Step 2: Build, test, and install

Linux:

make magic-local    # Native build, test, install
cargo build         # Or build manually
cargo test          # Run tests

macOS (Phase 1.1 - build infrastructure):

make magic-local    # Fast local testing
# eBPF compiles to bytecode but doesn't load (no kernel)

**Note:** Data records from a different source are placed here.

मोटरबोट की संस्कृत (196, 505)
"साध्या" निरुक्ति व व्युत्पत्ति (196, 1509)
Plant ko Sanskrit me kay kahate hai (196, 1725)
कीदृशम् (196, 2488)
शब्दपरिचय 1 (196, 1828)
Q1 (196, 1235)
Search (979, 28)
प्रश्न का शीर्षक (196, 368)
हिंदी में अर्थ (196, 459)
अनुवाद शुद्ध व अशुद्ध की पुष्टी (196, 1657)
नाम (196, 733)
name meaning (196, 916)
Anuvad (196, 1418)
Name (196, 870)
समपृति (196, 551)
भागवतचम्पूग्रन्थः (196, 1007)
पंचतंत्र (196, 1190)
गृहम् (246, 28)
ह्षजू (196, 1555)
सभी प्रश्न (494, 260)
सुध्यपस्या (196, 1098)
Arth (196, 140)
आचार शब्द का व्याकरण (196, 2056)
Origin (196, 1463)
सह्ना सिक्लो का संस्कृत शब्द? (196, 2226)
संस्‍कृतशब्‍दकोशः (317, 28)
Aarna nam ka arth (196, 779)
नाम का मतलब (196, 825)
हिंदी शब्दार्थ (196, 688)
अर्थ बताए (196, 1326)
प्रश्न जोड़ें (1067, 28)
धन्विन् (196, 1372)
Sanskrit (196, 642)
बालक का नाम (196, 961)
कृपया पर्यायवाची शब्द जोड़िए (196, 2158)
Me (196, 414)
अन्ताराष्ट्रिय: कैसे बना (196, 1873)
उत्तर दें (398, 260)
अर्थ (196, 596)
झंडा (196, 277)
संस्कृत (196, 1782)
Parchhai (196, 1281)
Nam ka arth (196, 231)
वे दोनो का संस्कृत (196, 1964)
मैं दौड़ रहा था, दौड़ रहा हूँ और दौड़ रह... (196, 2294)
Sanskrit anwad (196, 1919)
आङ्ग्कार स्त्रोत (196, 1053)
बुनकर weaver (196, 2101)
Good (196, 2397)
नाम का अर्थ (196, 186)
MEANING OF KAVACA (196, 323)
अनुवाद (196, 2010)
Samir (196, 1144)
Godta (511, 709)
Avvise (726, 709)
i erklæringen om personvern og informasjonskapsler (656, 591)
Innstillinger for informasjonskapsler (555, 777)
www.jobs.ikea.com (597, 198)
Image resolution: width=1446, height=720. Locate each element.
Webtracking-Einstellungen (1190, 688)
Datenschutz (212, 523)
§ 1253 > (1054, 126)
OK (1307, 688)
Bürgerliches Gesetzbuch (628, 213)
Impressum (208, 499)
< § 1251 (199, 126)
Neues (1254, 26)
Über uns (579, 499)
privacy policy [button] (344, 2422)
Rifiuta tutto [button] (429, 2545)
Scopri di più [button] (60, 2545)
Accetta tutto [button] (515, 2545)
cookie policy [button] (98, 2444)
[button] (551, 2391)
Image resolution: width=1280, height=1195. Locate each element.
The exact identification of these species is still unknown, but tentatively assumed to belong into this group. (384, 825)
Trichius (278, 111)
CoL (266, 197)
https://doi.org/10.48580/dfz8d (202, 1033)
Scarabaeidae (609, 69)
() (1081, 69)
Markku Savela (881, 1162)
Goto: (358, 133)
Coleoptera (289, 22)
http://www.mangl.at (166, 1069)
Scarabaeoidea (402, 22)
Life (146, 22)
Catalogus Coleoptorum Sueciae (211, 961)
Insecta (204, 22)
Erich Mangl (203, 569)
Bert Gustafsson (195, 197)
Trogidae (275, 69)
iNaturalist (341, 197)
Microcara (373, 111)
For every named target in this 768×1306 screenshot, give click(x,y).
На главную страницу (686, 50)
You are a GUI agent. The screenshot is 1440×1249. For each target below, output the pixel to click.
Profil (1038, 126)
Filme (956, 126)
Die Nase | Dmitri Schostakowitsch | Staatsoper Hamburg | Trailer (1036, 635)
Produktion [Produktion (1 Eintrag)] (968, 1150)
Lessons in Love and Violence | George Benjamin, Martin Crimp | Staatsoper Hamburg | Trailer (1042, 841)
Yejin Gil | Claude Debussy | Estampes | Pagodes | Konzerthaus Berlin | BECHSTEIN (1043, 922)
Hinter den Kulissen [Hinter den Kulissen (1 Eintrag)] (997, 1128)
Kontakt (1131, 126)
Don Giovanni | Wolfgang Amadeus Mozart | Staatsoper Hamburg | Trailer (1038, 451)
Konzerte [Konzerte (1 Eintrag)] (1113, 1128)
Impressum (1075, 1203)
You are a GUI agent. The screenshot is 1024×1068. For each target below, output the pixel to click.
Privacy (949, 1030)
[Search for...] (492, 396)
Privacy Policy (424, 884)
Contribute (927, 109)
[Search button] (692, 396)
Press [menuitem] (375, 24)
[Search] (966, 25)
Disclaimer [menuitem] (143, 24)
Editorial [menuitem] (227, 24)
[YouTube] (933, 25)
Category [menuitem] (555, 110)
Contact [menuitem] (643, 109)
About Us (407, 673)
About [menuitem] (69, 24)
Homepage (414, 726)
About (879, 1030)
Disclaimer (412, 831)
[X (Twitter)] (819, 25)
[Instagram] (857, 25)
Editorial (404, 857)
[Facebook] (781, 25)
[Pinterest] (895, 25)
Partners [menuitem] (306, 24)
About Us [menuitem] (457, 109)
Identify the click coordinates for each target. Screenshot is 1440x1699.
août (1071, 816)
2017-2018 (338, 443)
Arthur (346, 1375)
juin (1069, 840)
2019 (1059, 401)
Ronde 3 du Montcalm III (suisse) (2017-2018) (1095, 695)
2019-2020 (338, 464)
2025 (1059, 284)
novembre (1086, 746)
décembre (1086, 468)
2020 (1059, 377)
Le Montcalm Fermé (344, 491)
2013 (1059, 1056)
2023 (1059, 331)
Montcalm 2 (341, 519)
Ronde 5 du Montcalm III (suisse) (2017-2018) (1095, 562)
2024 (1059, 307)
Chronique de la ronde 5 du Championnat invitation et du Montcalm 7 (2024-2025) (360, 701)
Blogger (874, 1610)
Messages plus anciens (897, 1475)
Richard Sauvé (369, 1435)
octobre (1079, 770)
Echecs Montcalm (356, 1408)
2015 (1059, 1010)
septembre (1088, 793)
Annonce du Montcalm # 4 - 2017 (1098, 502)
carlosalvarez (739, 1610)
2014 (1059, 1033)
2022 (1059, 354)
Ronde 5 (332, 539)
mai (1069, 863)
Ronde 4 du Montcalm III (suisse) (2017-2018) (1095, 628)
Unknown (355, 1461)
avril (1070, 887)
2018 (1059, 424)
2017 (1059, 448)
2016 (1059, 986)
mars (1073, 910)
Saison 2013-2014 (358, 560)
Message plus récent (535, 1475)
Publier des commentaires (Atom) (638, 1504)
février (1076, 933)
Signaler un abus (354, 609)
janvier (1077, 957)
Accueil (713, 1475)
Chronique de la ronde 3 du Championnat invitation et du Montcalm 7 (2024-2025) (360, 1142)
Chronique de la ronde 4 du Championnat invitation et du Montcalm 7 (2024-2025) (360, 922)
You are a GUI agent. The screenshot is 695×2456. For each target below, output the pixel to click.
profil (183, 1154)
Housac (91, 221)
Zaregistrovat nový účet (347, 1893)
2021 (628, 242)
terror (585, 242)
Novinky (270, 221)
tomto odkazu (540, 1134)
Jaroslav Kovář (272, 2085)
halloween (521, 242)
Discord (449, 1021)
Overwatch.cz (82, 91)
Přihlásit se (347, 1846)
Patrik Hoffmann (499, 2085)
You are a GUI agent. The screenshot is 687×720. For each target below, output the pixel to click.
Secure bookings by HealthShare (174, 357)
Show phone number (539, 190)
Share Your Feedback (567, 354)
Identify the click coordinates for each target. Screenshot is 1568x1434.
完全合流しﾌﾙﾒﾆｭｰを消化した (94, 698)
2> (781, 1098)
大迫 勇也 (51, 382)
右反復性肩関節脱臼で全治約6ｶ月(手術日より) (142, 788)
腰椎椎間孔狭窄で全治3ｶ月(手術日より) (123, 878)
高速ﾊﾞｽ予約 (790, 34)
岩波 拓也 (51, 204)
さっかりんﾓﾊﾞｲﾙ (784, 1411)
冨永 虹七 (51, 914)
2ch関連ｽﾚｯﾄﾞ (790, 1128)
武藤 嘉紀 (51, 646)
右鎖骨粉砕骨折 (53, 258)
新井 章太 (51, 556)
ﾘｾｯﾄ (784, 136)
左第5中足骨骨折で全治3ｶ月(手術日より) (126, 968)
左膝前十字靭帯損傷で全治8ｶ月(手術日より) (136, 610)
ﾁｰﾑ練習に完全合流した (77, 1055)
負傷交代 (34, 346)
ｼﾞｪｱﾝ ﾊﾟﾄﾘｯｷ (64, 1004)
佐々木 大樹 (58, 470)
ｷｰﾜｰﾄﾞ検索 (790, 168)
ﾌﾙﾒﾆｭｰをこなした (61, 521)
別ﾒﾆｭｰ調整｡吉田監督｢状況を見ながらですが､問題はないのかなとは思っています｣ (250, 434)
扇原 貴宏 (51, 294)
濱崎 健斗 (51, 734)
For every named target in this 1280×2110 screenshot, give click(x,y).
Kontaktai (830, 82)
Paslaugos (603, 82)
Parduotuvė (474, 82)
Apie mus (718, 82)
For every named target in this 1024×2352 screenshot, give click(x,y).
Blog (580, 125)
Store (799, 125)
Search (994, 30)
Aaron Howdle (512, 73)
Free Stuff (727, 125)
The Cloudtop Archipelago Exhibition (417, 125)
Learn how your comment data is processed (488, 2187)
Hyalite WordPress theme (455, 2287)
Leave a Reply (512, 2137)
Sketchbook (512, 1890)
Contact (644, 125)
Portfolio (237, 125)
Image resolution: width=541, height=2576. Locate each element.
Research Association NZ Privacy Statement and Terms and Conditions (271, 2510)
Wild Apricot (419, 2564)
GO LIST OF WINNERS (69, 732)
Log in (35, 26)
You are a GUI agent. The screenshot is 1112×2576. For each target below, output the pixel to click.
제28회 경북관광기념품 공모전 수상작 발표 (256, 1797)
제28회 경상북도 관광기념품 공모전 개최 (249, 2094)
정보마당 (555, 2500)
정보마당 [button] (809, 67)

macOS (Phase 1.2+ - actual eBPF execution):

make magic          # Full VM-based testing
make shell          # Enter VM
orb8 --help

Expected output for Phase 1.1: Both platforms will show:

warning: target filter `bins` specified, but no targets matched
Finished `release` profile [optimized]

This is expected - probe binaries come in Phase 1.2.

Manual Development Setup

Linux:

# Verify environment
make verify-setup

# Build and test
cargo build
cargo test

# For Phase 1.1 specifically
cargo build -p orb8-probes          # eBPF build infrastructure
cargo clippy -p orb8-probes -- -D warnings

macOS:

# Quick setup (no VM)
make verify-setup
cargo build -p orb8-probes

# Full setup (with VM for eBPF execution)
make dev            # Creates VM (5-10 min first time)
make shell          # Enter VM
cargo build
cargo test

See docs/DEVELOPMENT.md for detailed setup instructions and troubleshooting.

License

Apache License 2.0 - see LICENSE for details.

Acknowledgments

Built with:

  • aya - Rust eBPF library
  • kube-rs - Kubernetes API client
  • ratatui - Terminal UI framework

Contact


Note: This project is in early development. GPU telemetry features (Phase 7) will require specific hardware and driver configurations when implemented.